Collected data
┏━━

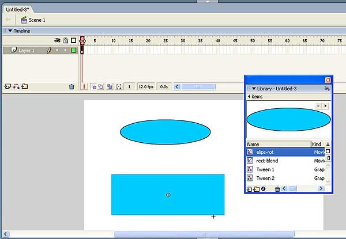This screenshot has width=346, height=239.
Task: Select the Untitled-3 document tab
Action: (18, 10)
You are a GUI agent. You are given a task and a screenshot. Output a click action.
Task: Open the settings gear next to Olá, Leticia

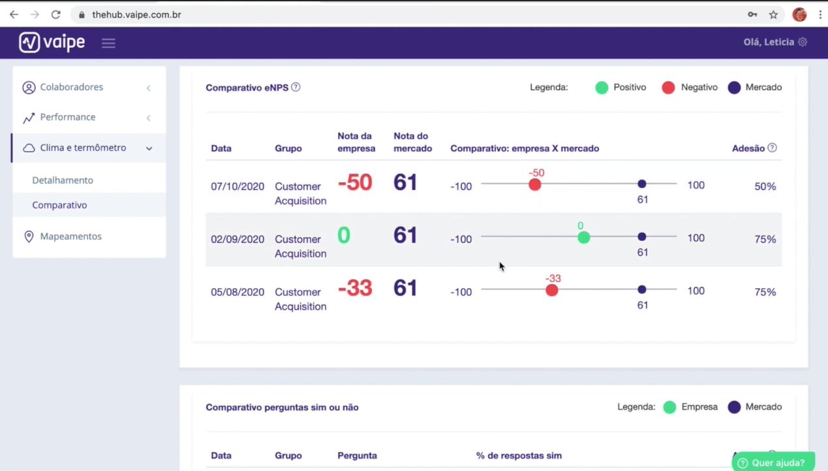[803, 42]
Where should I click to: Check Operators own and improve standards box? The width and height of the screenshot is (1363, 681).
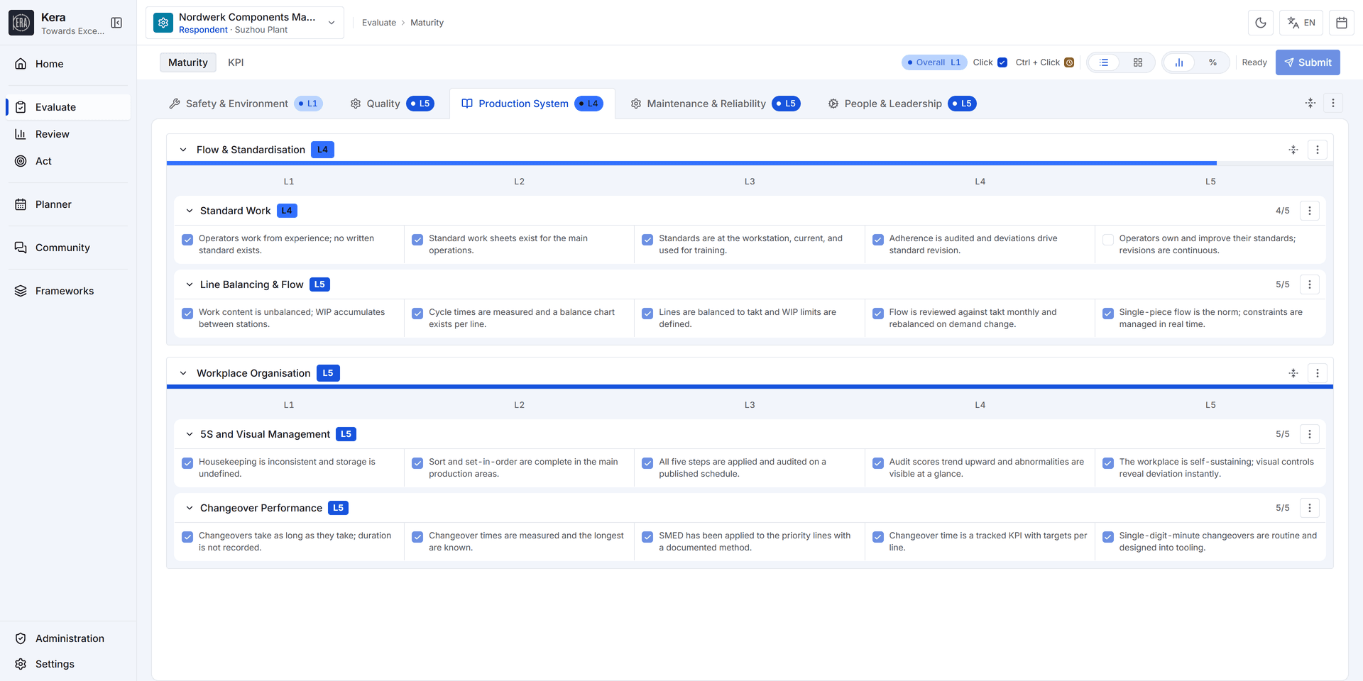pyautogui.click(x=1108, y=240)
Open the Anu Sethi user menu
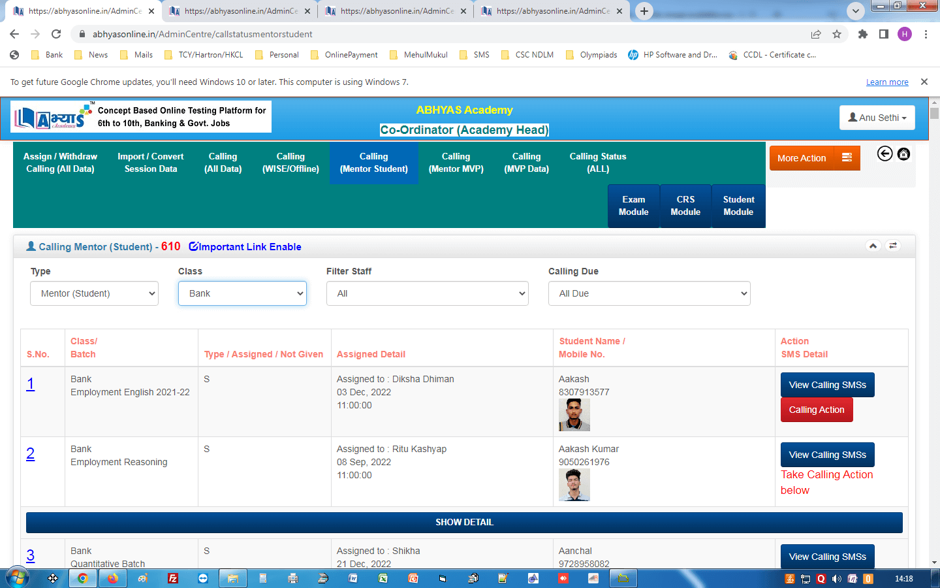 pos(877,118)
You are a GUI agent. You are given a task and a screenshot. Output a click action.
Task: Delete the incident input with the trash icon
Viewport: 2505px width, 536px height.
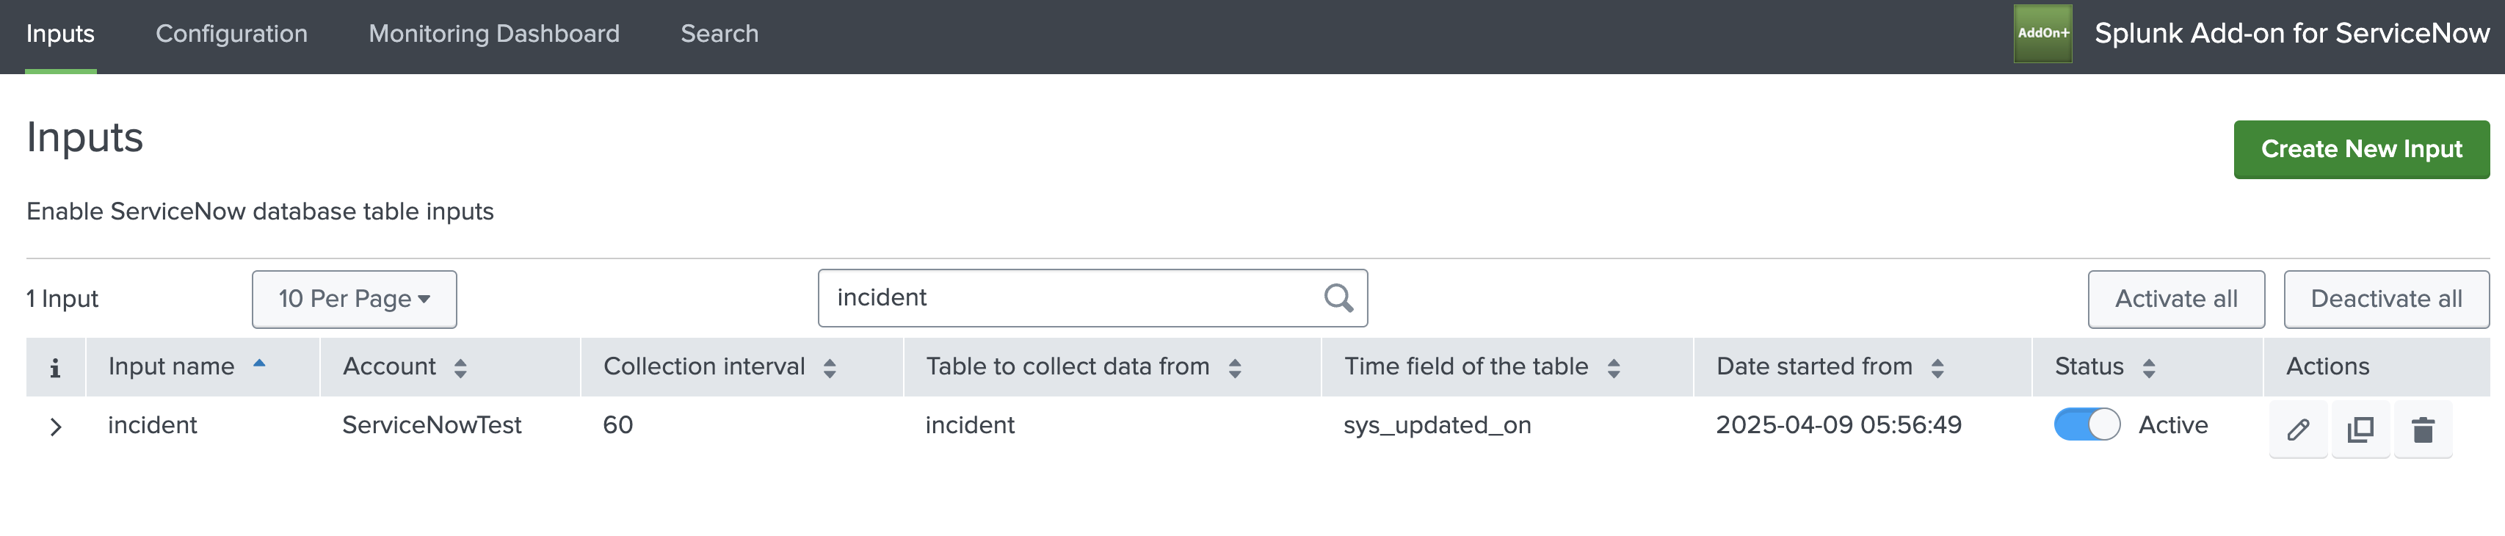click(2422, 428)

┗━━

## Your task:
From the line that contains "Open the Anu Sethi user menu" to the last line of the data, print each line exactly, both ends included, and omit the pictures.

## Problem solution:
Open the Anu Sethi user menu
 pos(877,118)
You are a GUI agent. You are given a task and a screenshot. Output a click action.
Task: Delete the incident input with the trash icon
Viewport: 2505px width, 536px height.
click(2422, 428)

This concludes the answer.